I read the write-up (which also appears on Value Investors Club, as Above Average Odds Investing is a member) and my interest was piqued. My mouth even watered. But the more I read about the company the less enthusiastic I got. Put simply, Ryan sets out the case for an incredibly cheap company with the potential to be an absolute giant. You pay nothing for its potential, and get the current cashflows very cheap. I can't do it justice, so you should just read his post.
But here's what I found when I started looking that bothered me:
- I can’t give myself a plausible but overstated or wrong reason why it’s cheap.
- The CEO Nolan Watson’s Wikipedia page is incredibly promotional. The editor is “Denvyboy”, who seems to only write about sandstorm and Nolan. Denvyboy is probably Denver Harris, the investor relations manager for Sandstorm. I’d prefer if they spent more time on the company than on investors.
- In his youtube video about due diligence, Sandstorm Executive Vice President, David Awram uses the phrase “going forward” five times in less than three minutes.

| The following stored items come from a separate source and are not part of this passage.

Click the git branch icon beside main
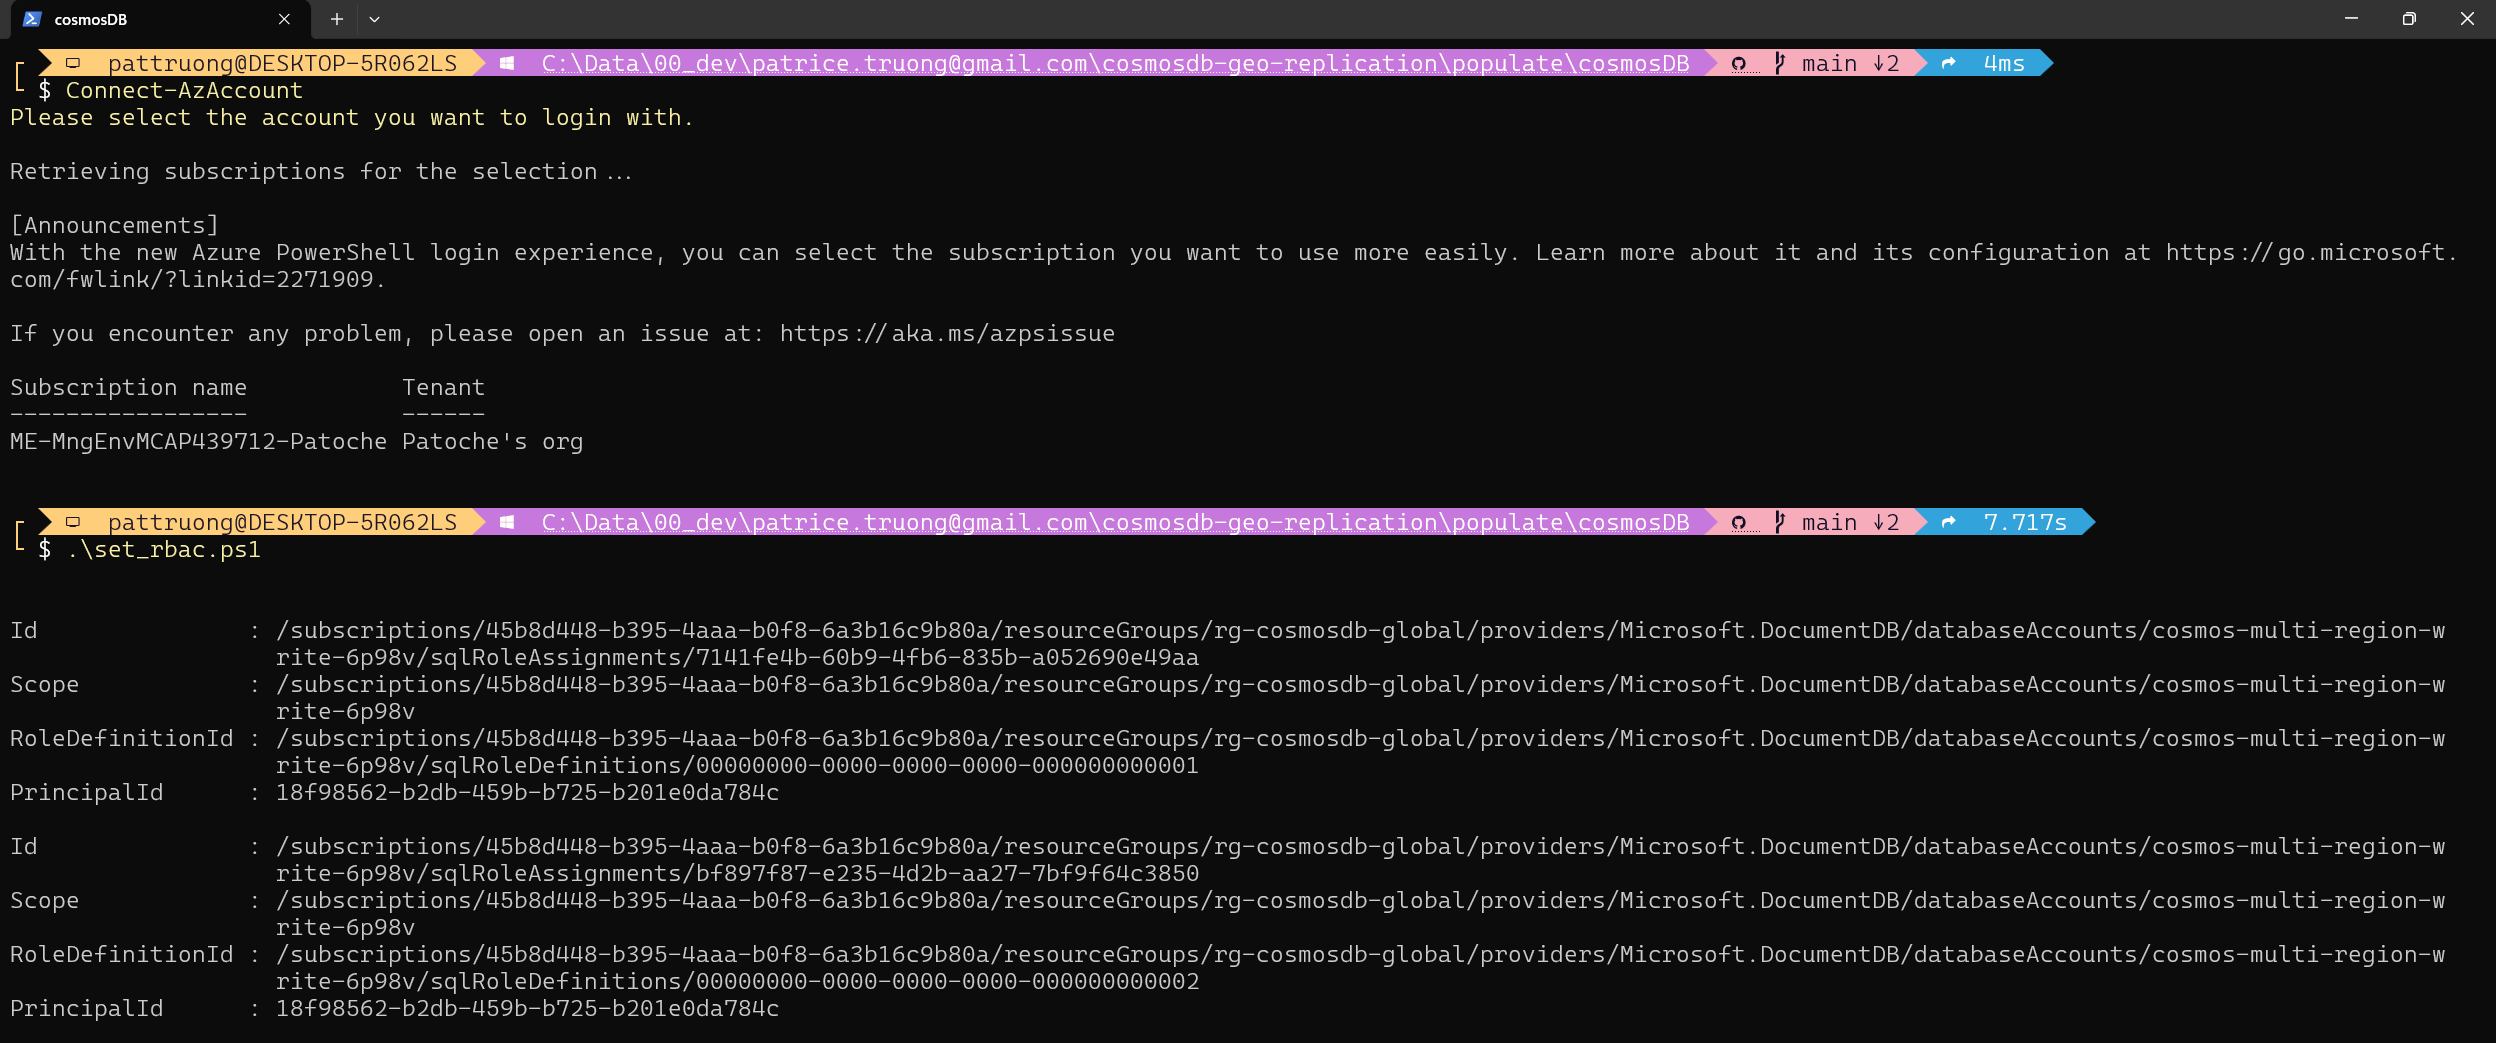2496x1043 pixels. tap(1781, 63)
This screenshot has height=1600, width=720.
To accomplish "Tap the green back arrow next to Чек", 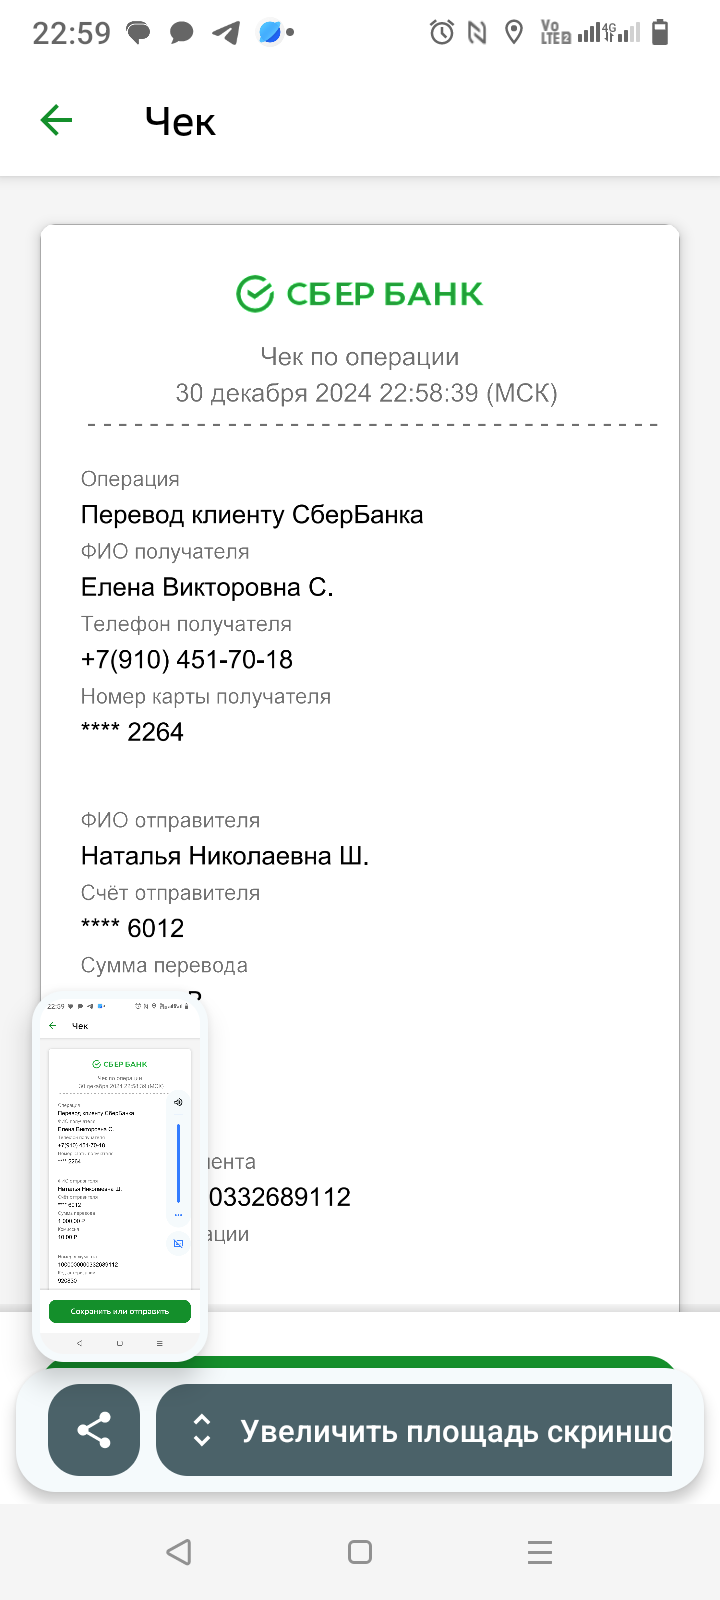I will tap(56, 121).
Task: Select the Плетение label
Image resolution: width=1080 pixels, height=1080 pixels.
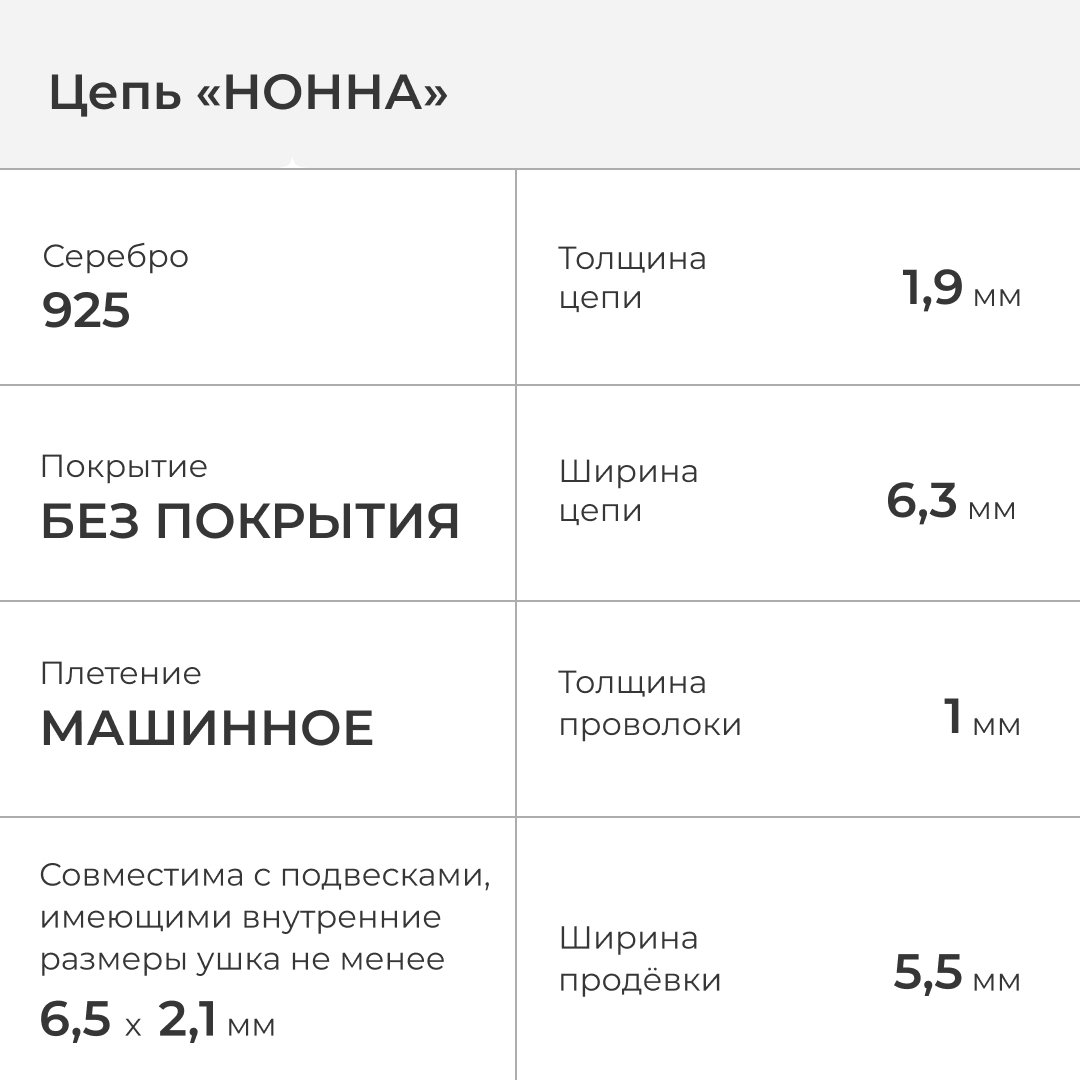Action: tap(120, 673)
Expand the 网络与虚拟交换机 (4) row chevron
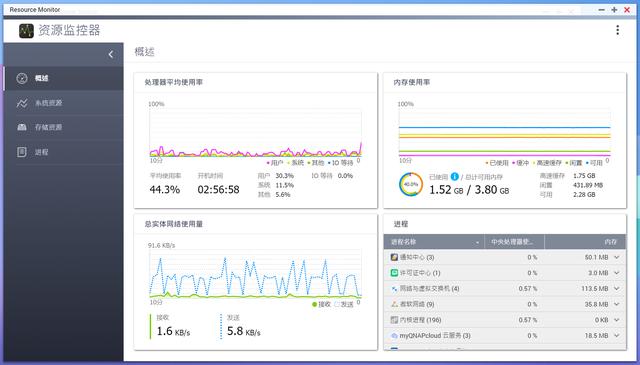The width and height of the screenshot is (640, 365). pos(617,289)
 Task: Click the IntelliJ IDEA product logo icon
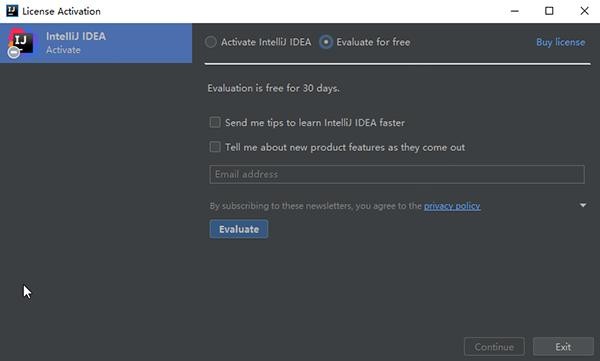click(21, 41)
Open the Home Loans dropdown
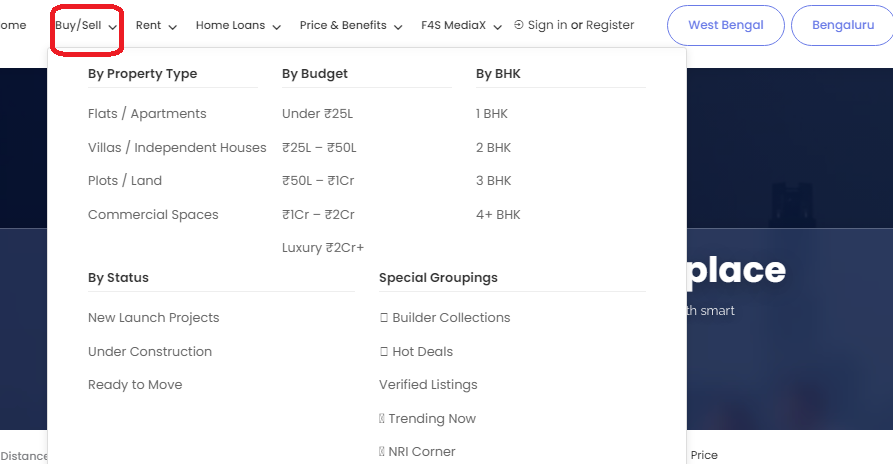The image size is (893, 464). point(238,26)
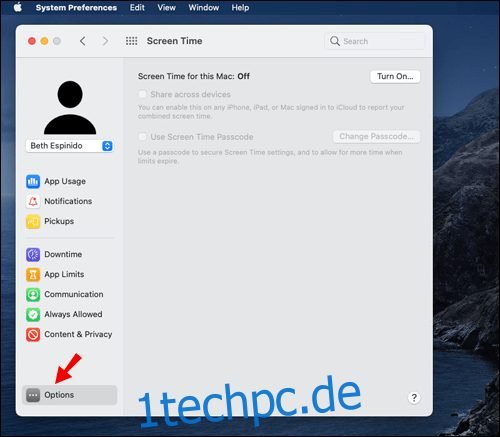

- The only analyst coverage is from two organisations: National Bank Financial and Cormark Securities. When you look at their management, one Executive VP is a former VP at National Bank Financial, and another Director is currently Vice Chairman of Cormark Securities. Seems like they’re only giving analyst coverage to the stock because of the firms’ relationship with management.
- If Nolan Watson is such a boy genius (with all his contacts from being CFO of a billion dollar company) he should easily be able to find investors. Furthermore, current investors would trust him and wouldn't be selling shares at the current price. This is effectively just a restatement of the first bullet point: there's no plausible reason why this stock is undervalued.
- Note that Watson's main trumpeted achievement in his time at Silver Wheaton is raising a billion dollars in debt and equity. That's a skill, but it's a promotional skill (an important but dangerous one).
- In the Donner deal announced July 13, 2011, Sandstorm provided $25m senior finance to Donner, and in return got the right (and obligation) to purchase 17.5% of the copper and precious metals from the Bracemac-McLeod mine, for the price of US$0.80 per pound (if the market price of copper is above US$2.75 per pound). If the price is below $2.75 per pound, they can purchase for the lesser of US$0.55 or the prevailing spot price. That seems like a great deal, but I know nothing about loan financing or mining. I do know a tiny bit about buying stocks (that's not understatement, I truly mean I know a tiny amount as compared with loan finance and mining, where I know nothing). And Sandstorm also purchased 6,200,000 Donner common shares for CDN$0.35, for a cost of $2,250,000. Donner shares last traded at 0.25, for a loss of 28% since purchase. That's a bad trade so far.
- There are absurd amounts of warrants and options. There are 155 562 490 warrants outstanding, with an exercise price of US$0.70 and expiry date of December 23, 2012. That puts a bit of a cap on the stock this year, and the whole concept of having 150 million warrants outstanding when you only have 300 million shares seems a bit crazy – what’ll they do next year? Any massive increase in the stock price has a pretty heavy ceiling, and no doubt they’ll just issue more warrants if the current ones are exercised.
- I feel like I can’t pinpoint a specific risk that exists. But it just might be that the business is unsustainable. Perhaps the unique business model/financing structure allows plenty of room to creatively report assets/income. I think the market may be pricing this in and that’s why the share price languishes.
So I'm not going to be buying any. To be honest, it could be a huge mistake. The bull case from Above Average Odds Investing is compelling, but it just doesn't fit right with me. I'll be following progress.